There are no formal qualifying requirements for directors of a GmbH. Any natural person with full legal capacity (ie at least 18 years of age and not regarded as mentally ill) can be appointed a Managing Director unless certain restrictions apply.

You are restricted in your capacity to act as a managing director of a GmbH if you fall into any of the follow categories:

  • Any person subject of ward of the state or subject to

any guardianship (“Betreuung”).

  • Any person prohibited by court order or administrative decision to carry out certain professions or business if the object of the company is related to this profession  or business.
  • Any person convicted of certain crimes such as fraud, misappropriation of funds,  or insolvency crimes.

Further, the managing director of a German GmbH has to be a natural person. It is not possible to appoint a legal entity as a managing director of a GmbH.

Board meetings and composition requirements

A German GmbH is not governed by any kind  of board of directors. Hence, there are no  board meetings.

Please note that most of the actions that are decided via a board of directors in the US or the UK must, in Germany, be decided by the shareholders via a shareholders meeting.

Signatory rights/powers of directors

Pursuant to German statutory law, the managing directors of a GmbH have unlimited signature rights and powers for any kind of legal transaction or legal act in connection with the administration of the Company.
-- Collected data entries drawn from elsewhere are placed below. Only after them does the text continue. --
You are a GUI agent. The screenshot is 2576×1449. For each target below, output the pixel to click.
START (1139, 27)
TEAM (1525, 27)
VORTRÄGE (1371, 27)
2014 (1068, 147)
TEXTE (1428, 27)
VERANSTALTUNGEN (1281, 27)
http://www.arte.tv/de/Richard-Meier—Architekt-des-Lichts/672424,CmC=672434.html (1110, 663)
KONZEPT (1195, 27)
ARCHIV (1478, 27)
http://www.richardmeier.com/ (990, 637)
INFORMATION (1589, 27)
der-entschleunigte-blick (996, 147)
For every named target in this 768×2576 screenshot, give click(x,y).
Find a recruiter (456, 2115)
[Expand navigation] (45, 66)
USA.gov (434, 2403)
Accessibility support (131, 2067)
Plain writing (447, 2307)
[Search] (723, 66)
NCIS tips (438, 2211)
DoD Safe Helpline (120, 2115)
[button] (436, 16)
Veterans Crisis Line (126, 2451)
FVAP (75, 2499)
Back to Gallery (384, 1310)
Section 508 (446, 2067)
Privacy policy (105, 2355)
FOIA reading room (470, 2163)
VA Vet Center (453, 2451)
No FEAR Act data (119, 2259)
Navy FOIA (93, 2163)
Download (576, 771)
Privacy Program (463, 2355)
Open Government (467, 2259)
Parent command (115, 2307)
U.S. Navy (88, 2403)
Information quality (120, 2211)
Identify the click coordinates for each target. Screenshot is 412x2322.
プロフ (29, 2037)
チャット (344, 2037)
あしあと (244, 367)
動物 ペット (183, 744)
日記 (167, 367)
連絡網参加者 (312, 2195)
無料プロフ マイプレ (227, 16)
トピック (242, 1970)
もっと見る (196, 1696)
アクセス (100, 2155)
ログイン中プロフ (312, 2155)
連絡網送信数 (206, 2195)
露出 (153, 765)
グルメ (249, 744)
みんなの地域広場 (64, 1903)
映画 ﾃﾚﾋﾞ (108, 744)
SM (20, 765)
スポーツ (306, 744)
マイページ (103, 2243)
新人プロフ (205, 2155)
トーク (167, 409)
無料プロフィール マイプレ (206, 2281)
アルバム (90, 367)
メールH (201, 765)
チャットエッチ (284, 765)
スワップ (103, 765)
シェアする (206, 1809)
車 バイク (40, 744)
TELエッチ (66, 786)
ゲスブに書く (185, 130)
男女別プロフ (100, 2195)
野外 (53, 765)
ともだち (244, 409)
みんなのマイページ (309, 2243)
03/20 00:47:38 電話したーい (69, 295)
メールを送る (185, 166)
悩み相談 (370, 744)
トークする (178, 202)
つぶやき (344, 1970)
The material scope of the signature rights and powers of the managing directors can vis-á-vis third parties neither be restricted by the stipulations of the articles of associations, nor by shareholder’s resolution.

According to German statutory law and unless specified otherwise in the articles of association, if only one managing director is appointed, the managing director shall represent alone, if more than one managing director is appointed, they shall represent the company jointly. However, please note that when appointing a managing director, the company can grant him sole representation powers. Although this would need to be registered with the commercial register.

However, the shareholders, by shareholders’ resolution, could limit the authorities of a managing director to a certain extent (eg actions requiring the prior approval by the shareholders), but this would only have internal effect, ie vis-àvis third parties the managing director could still carry out these actions with binding effect on the company. Normally, a managing director would request instructions from the shareholders before undertaking any extraordinary actions.


Pursuant to German law, the managing directors are restricted from self-dealing, unless the articles of association or his appointment resolution specify otherwise. If the managing director is not exempt from self-dealing he must inform the shareholder and abstain from acting on behalf of one side.

Please note, should the managing director be the only director/authorised signatory (which often happens in group structures), the only possibility to overcome this situation would be to appoint an additional director.